Here's the latest installment of Bates By the Numbers, a weekly feature by Boston real estate agent David Bates that drills down into the Hub's housing market to uncover those trends and people you would not otherwise notice. Follow him on Twitter and check out his ebook, Context: Nine Key Condo Markets, 2.0.
When Realty National MA, a firm that specializes in re-developing distressed properties, purchased the property back in May 2013, they all believed that Roxbury was about to turn. Then in the midst of snowmaggedon in February 2015, the firm decided, according to co-founder Delince Louis, "Let's put this thing on."
Louis was talking about the three units that his company had developed on Dorr Street in Roxbury's Fort Hill. "It's an urban oasis," Louis said of the location. "If you've been up there in the summer, it's a gorgeous neighborhood. It's tree-lined, but you're still minutes to everything."
He pointed out that the Dorr Street condos had all the bells and whistles today's buyers pine for, including marble surfaces, open living spaces, rainfall showers, and surround sound. But, Louis, a Roxbury resident, confided that "it was really tough to find out who in the world is going to pay that kind of money for those types of units in Roxbury."
The market quickly proved the pre-launch jitters weren't necessary. All three condos, priced from $449,000 to $549,000, went under agreement within a week. By April 1, all had closed. Louis said of the buyers: "These were people looking for value, looking for the next big area. They want to get in early and they saw the value there."

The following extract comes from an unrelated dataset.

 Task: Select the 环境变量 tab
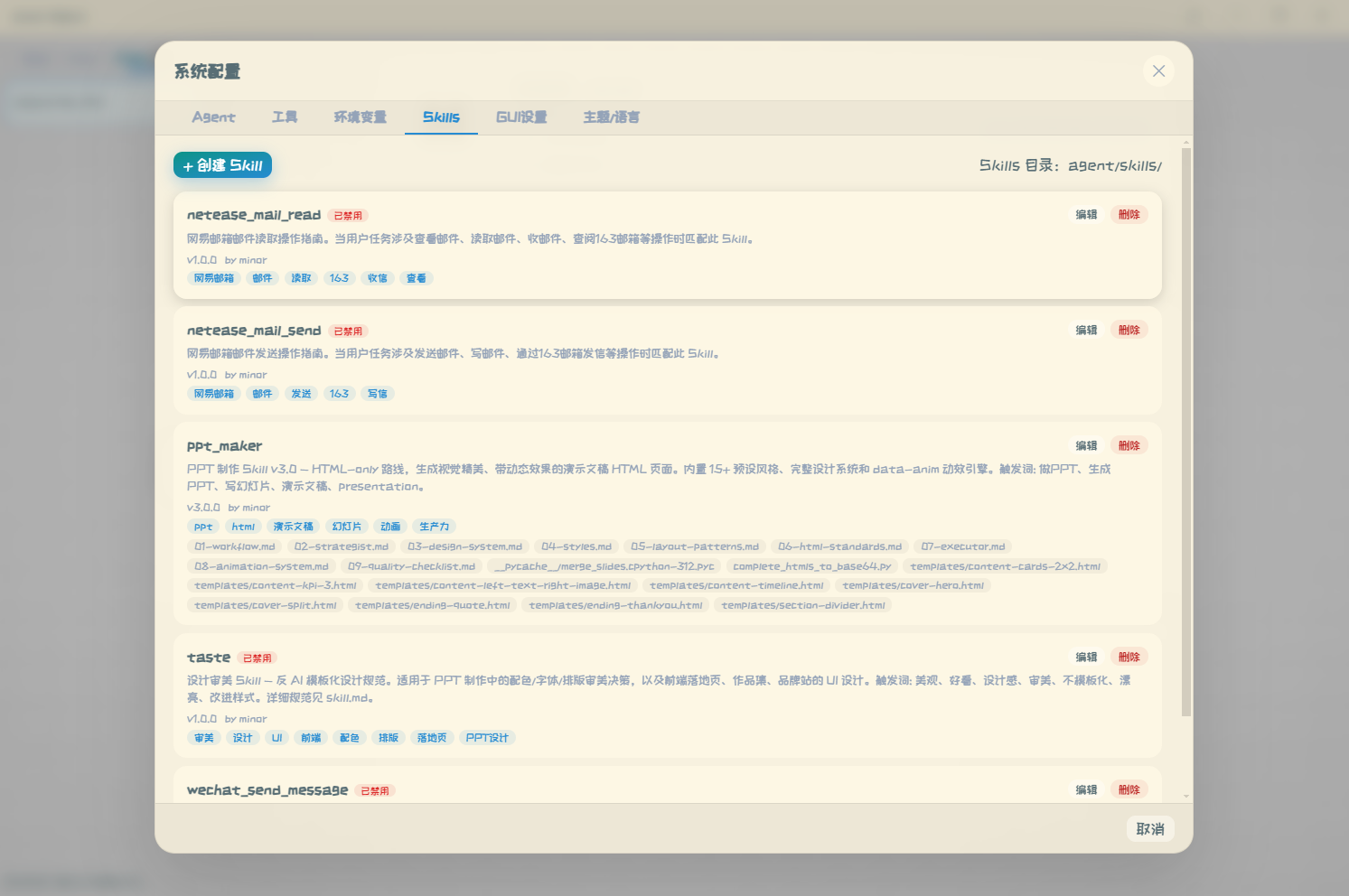[x=360, y=117]
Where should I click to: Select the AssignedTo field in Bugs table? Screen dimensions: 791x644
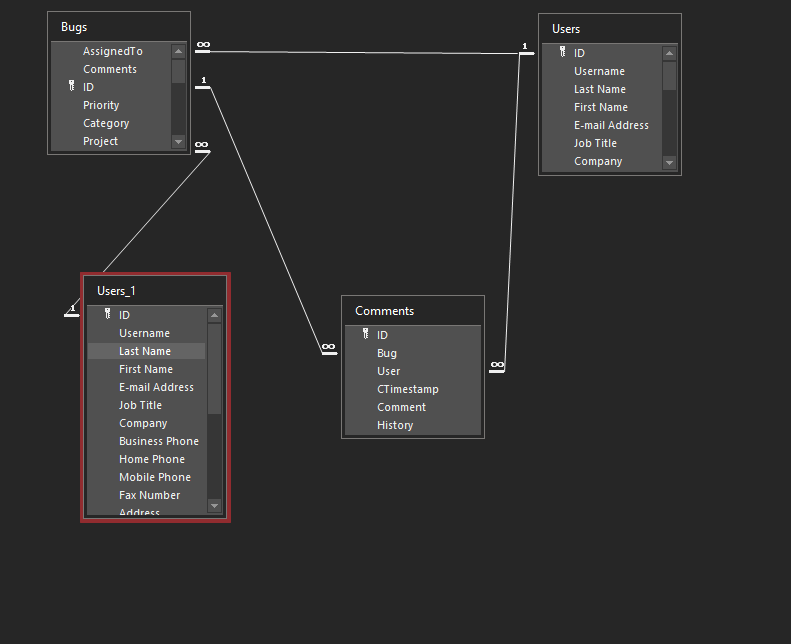pos(112,51)
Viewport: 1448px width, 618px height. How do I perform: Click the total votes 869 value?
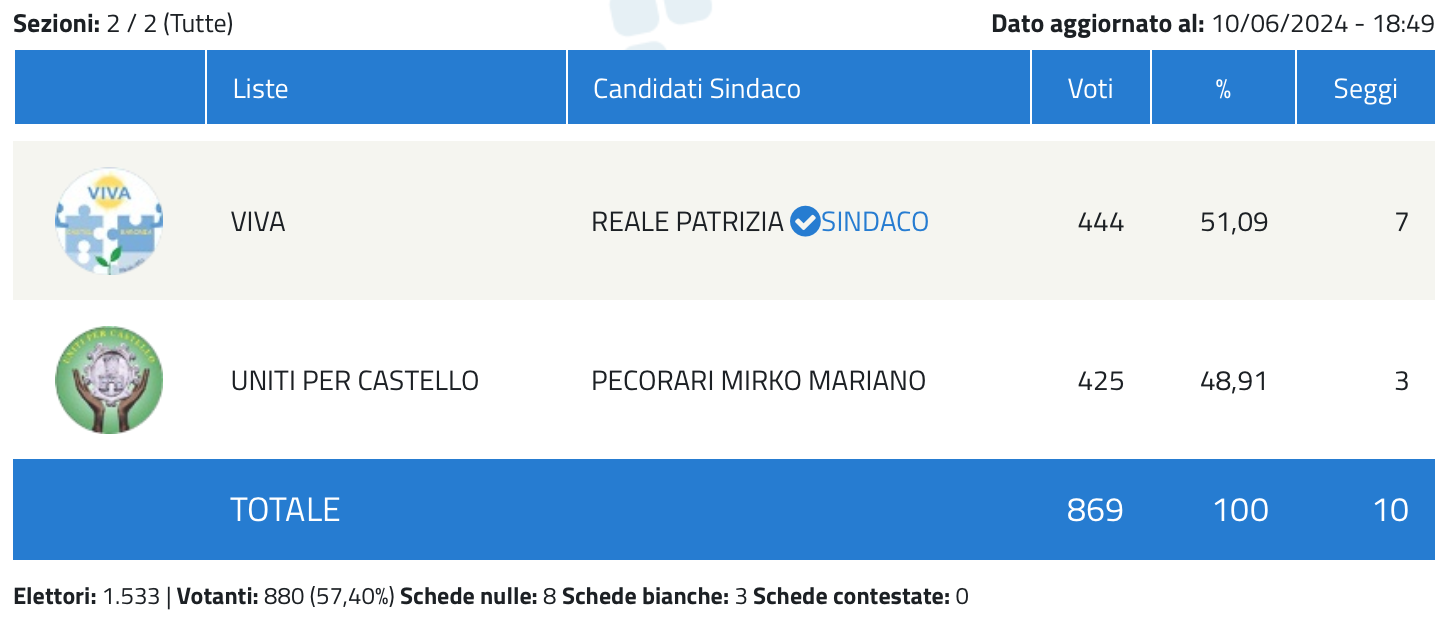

According to the region's multiple-listing service, Roxbury is a very small condominium market, with only 29 condos trading in all of 2014. But buyers, pressed by a lack of inventory and skyrocketing prices in markets such as JP and the South End are starting to note its close proximity and easy commute to many parts of Boston, and appreciate the value proposition posed by its housing stock. As a result, developers in Roxbury's most vied-for neighborhood, Fort Hill, are seeing an upsurge in activity.
Thomas O'Connor, the listing agent for eight newly constructed condominiums on Hawthorne Street in Fort Hill (four under-agreement or sold, according to the MLS) told me he has been enthusiastic about the area for more than 10 years. A history buff, O'Connor said, "Fort Hill is just chalk full of it." He noted that many famous people through the centuries have called Roxbury home, and that in centuries past Fort Hill residents had a social status "pretty close to even Beacon Hill."

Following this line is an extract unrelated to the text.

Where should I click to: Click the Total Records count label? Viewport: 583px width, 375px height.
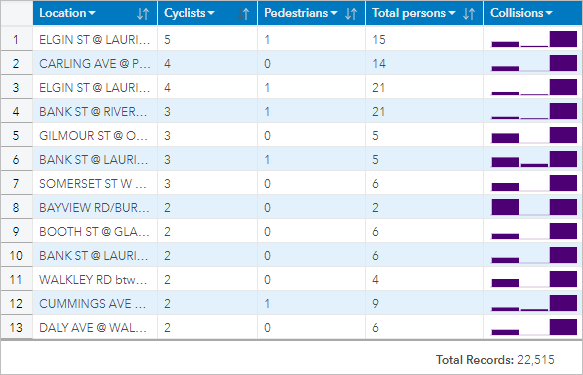[495, 360]
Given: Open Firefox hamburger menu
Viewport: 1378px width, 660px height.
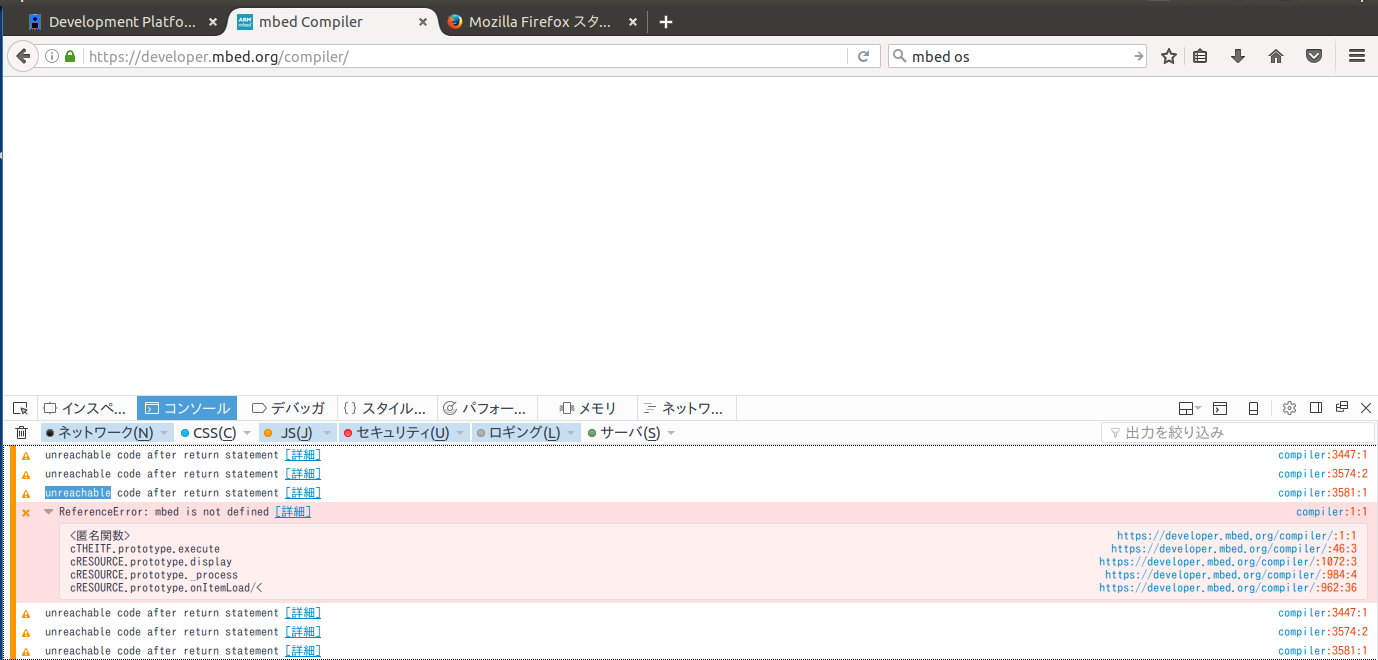Looking at the screenshot, I should (1357, 57).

As for what feels like an increased interest in Fort Hill condominiums, O'Connor told me that if it weren't for the economic downturn it would have happened five or six years ago. Then, O'Connor predicted, that if all things continue, next year Fort Hill "will have prices on par with Jamaica Plain."
Pop Quiz, Hot Shots: the Hub Condo Market at the Start of 2015 [Curbed Boston]
Kamran Zahedi, president of Urbanica, a Boston development firm, also thinks that rising prices in the South End have made Fort Hill a good alternative. His firm just put the first of seven energy-efficient townhomes on market. The townhomes each have three bedrooms, two bathrooms, 1,700 square feet of living space, and parking; they're asking $619,000. Brand-new construction for under $375 a square foot is definitely part of the appeal that is provoking some Hub buyers to forgo pricier Hub neighborhoods and seek out Fort Hill.
But Tim Long, a real estate agent who is preparing to build three townhouses in Fort Hill, says he also appreciates the sense of community he sees there. "If you live there," he said, "you're part of a community, whereas in other parts of the city, you're just sort of out there by yourself. There are still a lot of people who have grown up there and continue to live there and pass their homes on to their families. It's just a nice neighborhood." He notes that even Fort Hill's newer residents all seem to know each other.
As for what all the recent activity in Fort Hill means, Delince Louis might have summed it up best when he told me, "It's a very small market, but something we've learned is that now it has become a desirable market."